阿七闭着眼在脑子里想象了一下那个场景,一阵恶寒,尤其是众“海棠”挥舞着小手绢一副争先恐后的模样。阿七使劲抖了抖,感觉手臂上的鸡皮疙瘩掉了满床。
阿七的悠闲只持续到了晚上。
晚上灯一黑,门外窗框矮墙下传来“喵喵”几声不情不愿的猫叫。黑暗里阿七睁开双眼,若是看得清楚的白天,就会发现其实她眼里满是恶作剧一样调皮的笑意。真是很想看看柴才被迫学猫叫时的那张黑脸。
屋里好像没什么异样。这间屋离大小姐的主屋虽然近,却是独立的小房间,周围几乎都没什么别的建筑,所以经过的人也少。侧耳倾听了一会,确定了小梅的呼吸平稳悠长不像是装睡的样子。阿七蹑手蹑脚地下床,衣服没脱,她是和衣而卧的,倒是省去了穿衣的麻烦。
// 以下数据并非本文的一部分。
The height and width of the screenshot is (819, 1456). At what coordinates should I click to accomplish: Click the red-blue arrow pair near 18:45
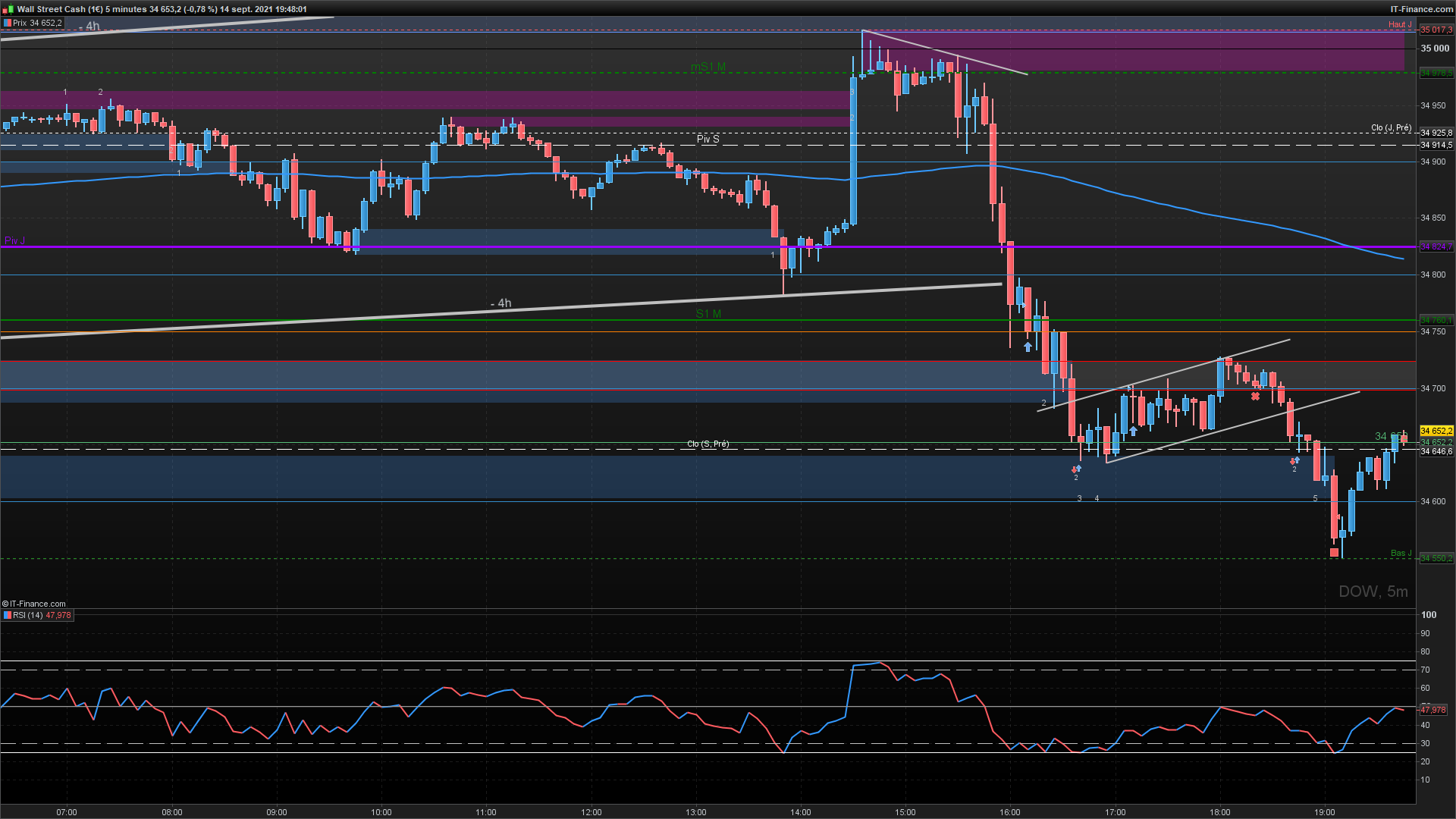tap(1295, 460)
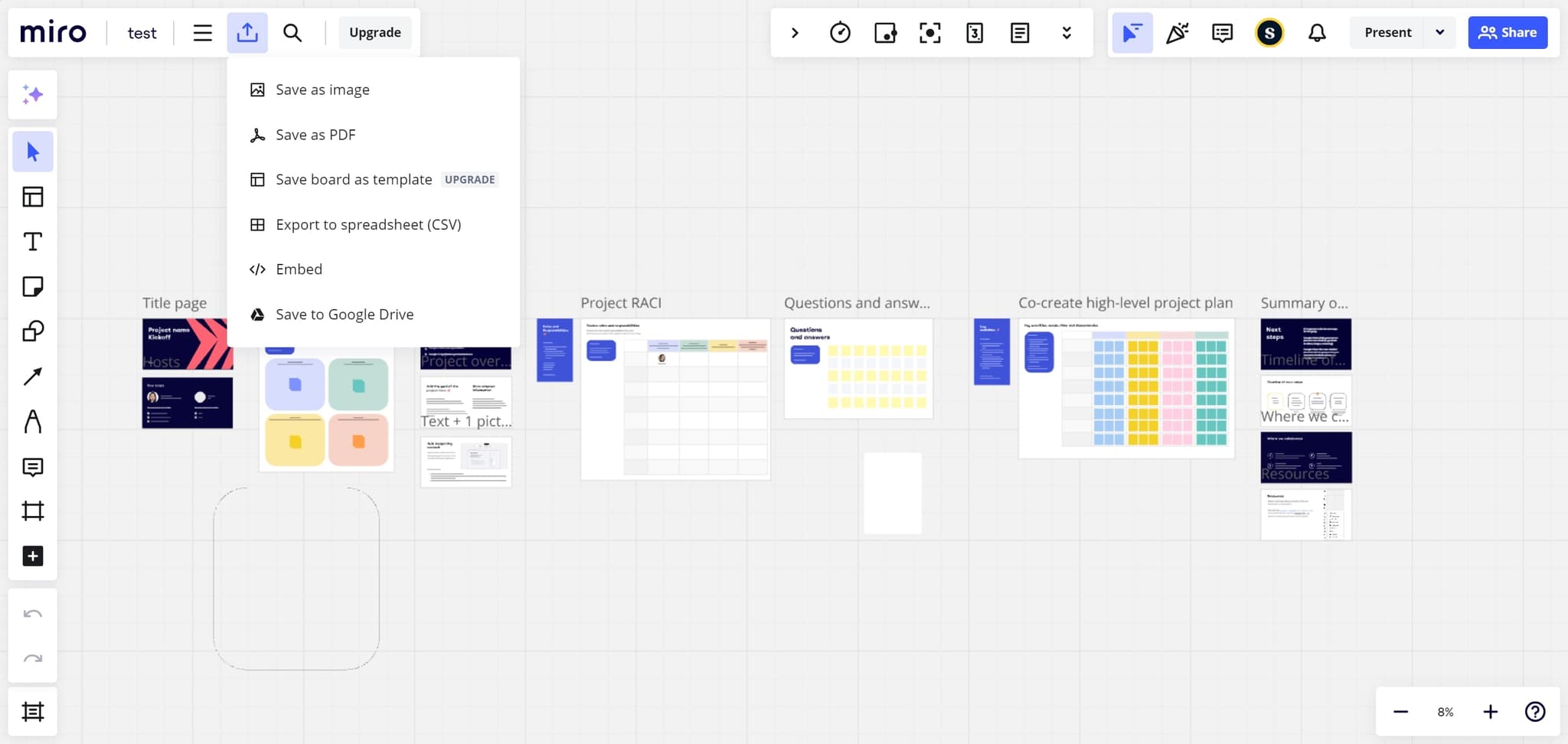Open the comment tool
Viewport: 1568px width, 744px height.
[33, 467]
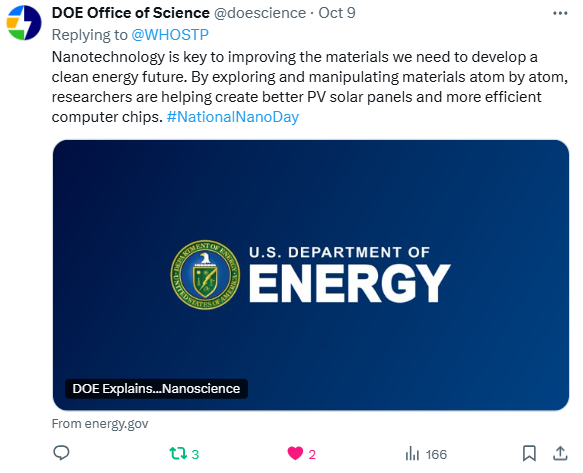Open the @WHOSTP mention link
The height and width of the screenshot is (473, 583).
(x=170, y=35)
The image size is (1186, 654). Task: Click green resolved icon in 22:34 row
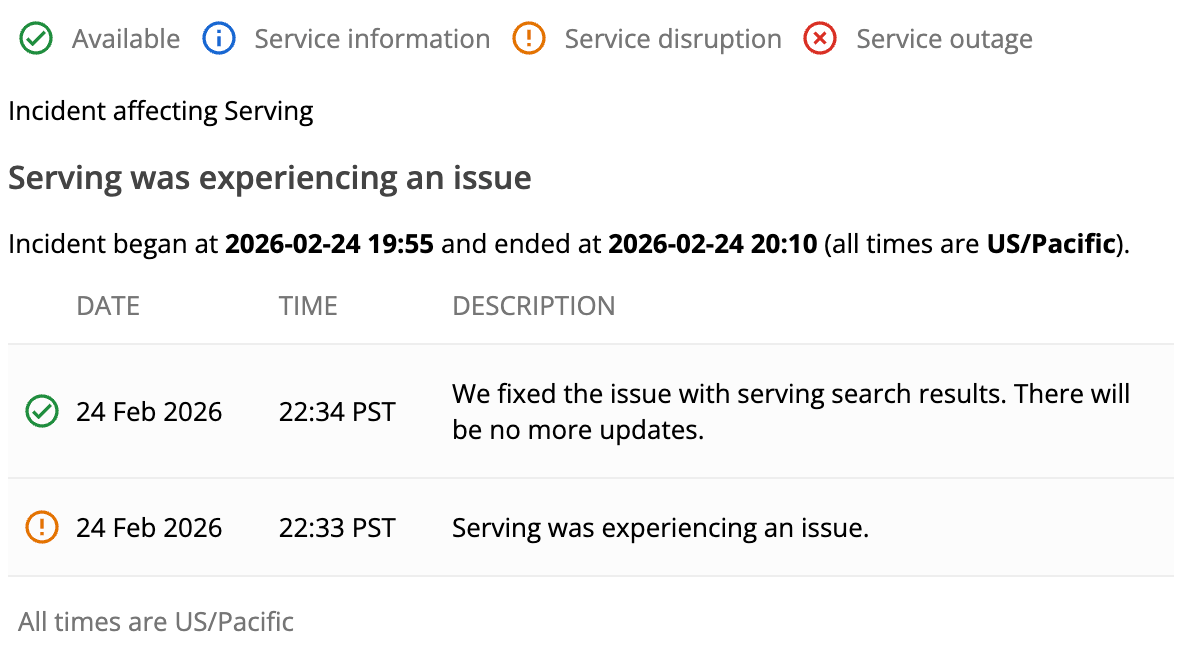click(41, 411)
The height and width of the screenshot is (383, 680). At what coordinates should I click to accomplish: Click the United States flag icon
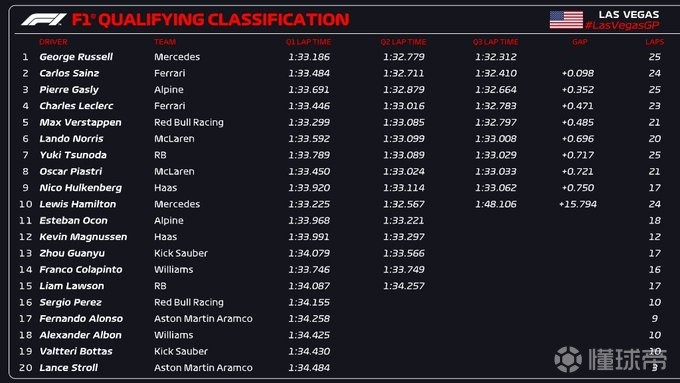pyautogui.click(x=566, y=20)
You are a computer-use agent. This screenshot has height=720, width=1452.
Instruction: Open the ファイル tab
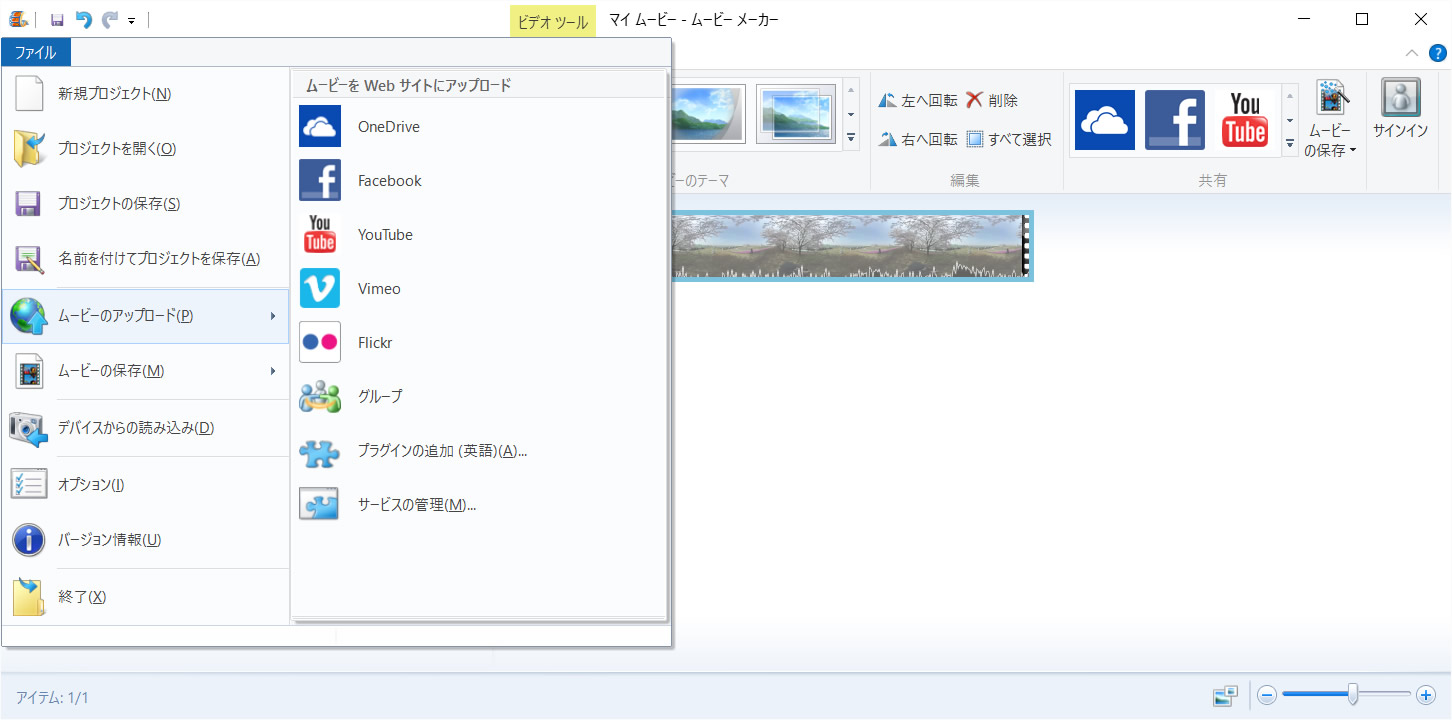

挨着墙跟处点了一盏昏暗的墙角灯。阿七从怀里摸出白天从柴才的柴堆里翻出来的乌色药丸,轻轻一捏,薄薄的一层皮壳碎开,从里面倒出一些粉尽都洒在了灯芯里。火光闪了闪一下只窜得老高又马上暗下去。阿七捧着被吓了一大跳的小心脏紧张地盯着那盏灯,目光在灯和床上的人之间徘徊了一个来回,确定了人没醒灯也没了异样才轻轻松了口气。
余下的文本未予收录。